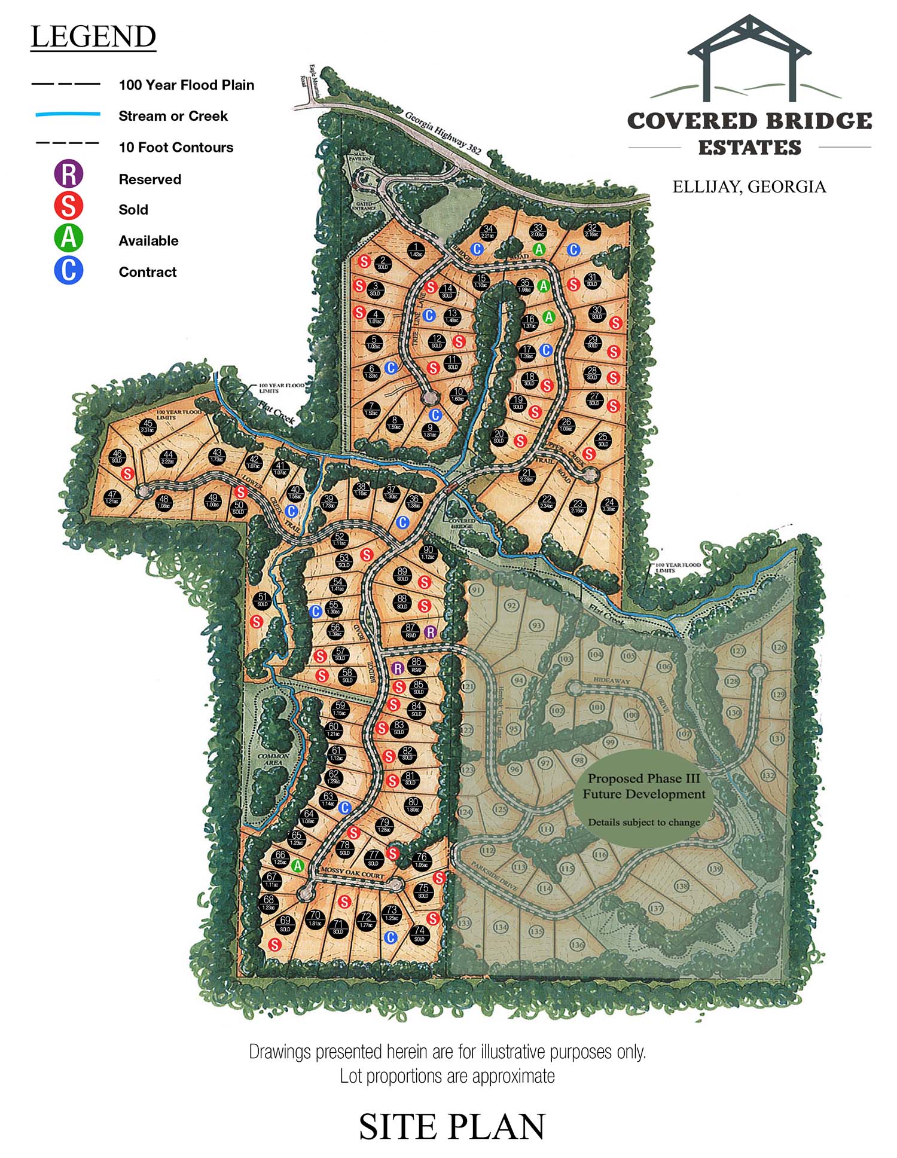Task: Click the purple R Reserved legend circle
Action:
****************
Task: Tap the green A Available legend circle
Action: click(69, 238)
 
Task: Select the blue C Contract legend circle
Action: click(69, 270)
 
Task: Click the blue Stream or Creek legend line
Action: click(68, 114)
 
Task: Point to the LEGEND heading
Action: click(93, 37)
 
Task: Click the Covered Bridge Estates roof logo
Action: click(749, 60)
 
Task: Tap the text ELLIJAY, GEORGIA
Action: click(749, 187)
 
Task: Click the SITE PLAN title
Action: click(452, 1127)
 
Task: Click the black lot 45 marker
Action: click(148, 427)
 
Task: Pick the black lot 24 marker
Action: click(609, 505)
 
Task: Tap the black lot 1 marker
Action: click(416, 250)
****************
▶ _Exercise requirements_: Copy, word for word, the lines from the one containing "Task: Tap the green A Available legend circle" through the one containing "Action: click(93, 37)", including both of those lines.

▶ _Written answer_:
Task: Tap the green A Available legend circle
Action: click(69, 238)
 
Task: Select the blue C Contract legend circle
Action: click(69, 270)
 
Task: Click the blue Stream or Creek legend line
Action: click(68, 114)
 
Task: Point to the LEGEND heading
Action: click(93, 37)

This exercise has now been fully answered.